The cast are all excellent with great moments to shine. William Russell is always on good form and one of my favourite moments of the serial is when he smashes Susan's flower. It's a brilliant and revealing character beat for him. Jacqueline Hill is great and has some epic girl bossing toward the end ("Do you always do what Ian tells you?" "No."). Carole Ann Ford sells the desperation of Susan's mini-quest very well but let ustake some time to single out for praise is William Hartnell who turns in possibly the defining performance of at least his first year in the leading role and steals every single scene that he’s in. Considering the overly aggressive and immoral characterisation of An Unearthly Child, it was not necessarily a given that Doctor Who would be a likeable character any way moving forward but this is the story that first truly defines him. He is still arrogant, selfish and perhaps a little morally ambiguous but he is also shown to be deeply passionate, delightfully witty and shows more than a handful of moments of genuine charm. I love how character driven the plot ultimately is with little more than the Doctor's selfish, stubbornness to please himself that puts the whole crew in danger. It is worth mentioning too how the fluid link saga things on the TARDIS' identity as a machine, in the literal human understanding of the word. Very rarely beyond this serial would the TARDIS actually be treated in this way by the narrative, as opposed to simply being a magical element that carries us from A to B. The Doctor's actions are cruel and self-interested but by the time he is encamped among the Thals and one can see his delight in getting to know their people and their science, he suddenly becomes such a fully realised person in ways that he was not before. The Doctor is a scientist and an explorer, not some vindictive wizard with indefinable motives.
While the presentation, and perhaps core value itself, is a little dated, I also appreciate the Doctor's, and the rest of the main cast's, push for the Thals to be proactive as a peoples. It is a little clunky on the whole and comes off as a pretty pure endorsement against pacifism (though Ian's line "Pacifism only works when everybody feels the same" is a difficult claim to refute) but the nature of the message, insisting that standing up to oppressive forces and taking control of one's own life, is one worth conveying and an essential step in the development of the Doctor's morality. We are not entirely there yet, this is not a heroic character (indeed, he actively causes the Daleks to die), but this is the biggest leap we will get until the Daleks' next appearance.
*-*-*
ACTIONS TO TAKE:
**A.** Name each cast member that the Doctor Who review mentions by name.
**B.** Repeat the passage of the Doctor Who review from "While the presentation, and" to "Daleks' next appearance.".
**C.** Go on with the Doctor Who review, picking up after its final sentence.
The records that come after this review are separate material and have no connection to it.

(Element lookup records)
*-*-*
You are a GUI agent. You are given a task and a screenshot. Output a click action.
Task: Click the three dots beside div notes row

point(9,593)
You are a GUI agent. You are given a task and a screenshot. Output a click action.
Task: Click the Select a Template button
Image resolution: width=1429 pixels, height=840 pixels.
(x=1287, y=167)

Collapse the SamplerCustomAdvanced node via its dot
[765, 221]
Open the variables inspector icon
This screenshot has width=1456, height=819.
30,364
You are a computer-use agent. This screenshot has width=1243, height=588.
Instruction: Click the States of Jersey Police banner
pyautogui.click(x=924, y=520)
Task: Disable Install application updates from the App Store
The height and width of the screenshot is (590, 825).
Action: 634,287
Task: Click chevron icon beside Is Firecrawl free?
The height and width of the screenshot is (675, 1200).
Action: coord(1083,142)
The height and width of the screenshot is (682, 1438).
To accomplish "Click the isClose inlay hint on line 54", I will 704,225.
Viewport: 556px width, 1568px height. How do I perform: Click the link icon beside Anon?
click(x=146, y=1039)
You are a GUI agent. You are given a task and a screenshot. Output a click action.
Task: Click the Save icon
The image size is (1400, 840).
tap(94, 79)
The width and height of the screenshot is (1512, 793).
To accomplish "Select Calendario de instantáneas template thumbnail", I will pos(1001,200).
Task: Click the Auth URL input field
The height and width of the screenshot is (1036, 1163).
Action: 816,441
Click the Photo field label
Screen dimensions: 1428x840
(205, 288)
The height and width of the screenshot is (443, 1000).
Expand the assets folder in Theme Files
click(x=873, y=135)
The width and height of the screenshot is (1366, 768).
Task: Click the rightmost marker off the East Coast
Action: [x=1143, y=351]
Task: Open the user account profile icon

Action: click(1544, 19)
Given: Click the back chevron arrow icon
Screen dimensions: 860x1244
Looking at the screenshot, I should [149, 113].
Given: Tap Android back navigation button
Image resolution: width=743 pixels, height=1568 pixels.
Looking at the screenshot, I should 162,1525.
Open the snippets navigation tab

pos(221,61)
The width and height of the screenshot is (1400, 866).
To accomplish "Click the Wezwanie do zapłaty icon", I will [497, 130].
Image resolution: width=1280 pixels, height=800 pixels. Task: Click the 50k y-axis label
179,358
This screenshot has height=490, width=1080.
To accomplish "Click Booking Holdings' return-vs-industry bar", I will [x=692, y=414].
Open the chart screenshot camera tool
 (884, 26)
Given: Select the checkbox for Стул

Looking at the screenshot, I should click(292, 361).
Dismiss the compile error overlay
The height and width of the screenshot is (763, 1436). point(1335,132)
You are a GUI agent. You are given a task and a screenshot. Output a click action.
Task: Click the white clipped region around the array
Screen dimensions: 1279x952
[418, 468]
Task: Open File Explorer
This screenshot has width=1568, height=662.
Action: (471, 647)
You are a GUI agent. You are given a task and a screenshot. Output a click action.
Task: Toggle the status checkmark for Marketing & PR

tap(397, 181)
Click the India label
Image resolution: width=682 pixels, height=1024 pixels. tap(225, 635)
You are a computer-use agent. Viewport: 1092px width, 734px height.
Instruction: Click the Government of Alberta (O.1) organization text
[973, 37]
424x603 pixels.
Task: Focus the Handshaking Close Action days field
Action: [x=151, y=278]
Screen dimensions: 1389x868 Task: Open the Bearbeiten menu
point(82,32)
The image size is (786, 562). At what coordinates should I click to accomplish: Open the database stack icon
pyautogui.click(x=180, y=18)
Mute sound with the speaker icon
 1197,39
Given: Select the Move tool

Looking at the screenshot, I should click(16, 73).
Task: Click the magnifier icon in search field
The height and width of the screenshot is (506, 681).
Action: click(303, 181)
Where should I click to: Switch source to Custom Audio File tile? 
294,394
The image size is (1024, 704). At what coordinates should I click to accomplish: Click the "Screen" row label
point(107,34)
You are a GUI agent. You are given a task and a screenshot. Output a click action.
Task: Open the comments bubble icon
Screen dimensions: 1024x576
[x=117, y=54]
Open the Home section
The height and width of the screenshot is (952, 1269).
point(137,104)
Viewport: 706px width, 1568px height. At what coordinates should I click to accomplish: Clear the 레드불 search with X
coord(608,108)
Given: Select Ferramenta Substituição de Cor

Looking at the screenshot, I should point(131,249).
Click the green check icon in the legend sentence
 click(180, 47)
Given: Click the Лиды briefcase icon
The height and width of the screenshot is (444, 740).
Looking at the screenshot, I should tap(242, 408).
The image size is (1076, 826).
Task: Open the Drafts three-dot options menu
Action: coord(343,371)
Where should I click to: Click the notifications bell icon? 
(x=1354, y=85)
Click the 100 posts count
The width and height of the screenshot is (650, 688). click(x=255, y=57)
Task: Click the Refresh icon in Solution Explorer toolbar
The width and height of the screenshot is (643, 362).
*-*-*
THE RESPONSES:
**A.** William Russell, Jacqueline Hill, Carole Ann Ford, William Hartnell

**B.**
While the presentation, and perhaps core value itself, is a little dated, I also appreciate the Doctor's, and the rest of the main cast's, push for the Thals to be proactive as a peoples. It is a little clunky on the whole and comes off as a pretty pure endorsement against pacifism (though Ian's line "Pacifism only works when everybody feels the same" is a difficult claim to refute) but the nature of the message, insisting that standing up to oppressive forces and taking control of one's own life, is one worth conveying and an essential step in the development of the Doctor's morality. We are not entirely there yet, this is not a heroic character (indeed, he actively causes the Daleks to die), but this is the biggest leap we will get until the Daleks' next appearance.

**C.**
Speaking of, let's get into the Daleks themselves. It is remarkable how close they are to being fully formed in their debut story. It disappoints me no end that this version of the Daleks, the calculating Nazi scientists allegory, is so ill-frequently represented in subsequent media appearances. The Daleks barely kill anybody at all in this script, largely seen just deliberating and experimenting in the labs of their cities, making the few uses of their weaponry a genuinely awesome shock for the audience. It is also a lot of fun seeing the original educational edict play out, for the only time with the Daleks; they cannot leave the floor of their city for they are powered by static electricity.
The true unsung hero of this production continues to be Ray Cusick, the BBC designer who somewhat infamously took over from a young Ridley Scott who was too busy to take on the job. Before even getting to the main event, we should note that the production design all around is stunning on this story. All of the sets and costumes that are dripping in glorious futuristic aestheticism that would make Star Trek jealous. The Daleks look incredible and, again, it is too easy to take for granted how truly iconic they are. The most radical redesign in the entire barely strays at all from their original realisation here. Even watching them today, it is unbelievable watching them in action. Just how smoothly and freakishly the creatures glide around their home world. They are just so thoroughly alien and it was one of the best choices of the production that their true nature is never actually revealed. How is it possible for the Daleks to be so far from anything resembling humanity? It is left purely for the imagination and to great effect. While Nation was very keen on the image of a gliding creature, allegedly inspired by the the Georgian State Ballet, Cusick was the one who really created the visual identity of the Dalek creature.
Terry Nation, 1987: “Raymond Cusick made a tremendous contribution and I would love to be glib enough to put it into percentage terms, but you can’t do that. You start with something that’s a writer’s dream, that he’s put down in words, and amended, and added to in conversations. Something starts there... I think they may have given him a hundred pound bonus, but he was a salaried employee... The copyrights resided with the BBC and myself... he made a tremendous contribution. Whatever the Daleks are or were, his contribution was vast."
Ray Cusick, 1992: "Everyone was rushing around corridors saying ‘Oh, there’ll be Dalek films, Dalek soap, Dalek tea towels’, they thought there’d be lots of money. I was very friendly with Terry Nation and we appeared on a very famous show called ‘Late Night Line-Up’, and I remember asking him after the show ‘What about the films, Terry?’. And I never saw him again!"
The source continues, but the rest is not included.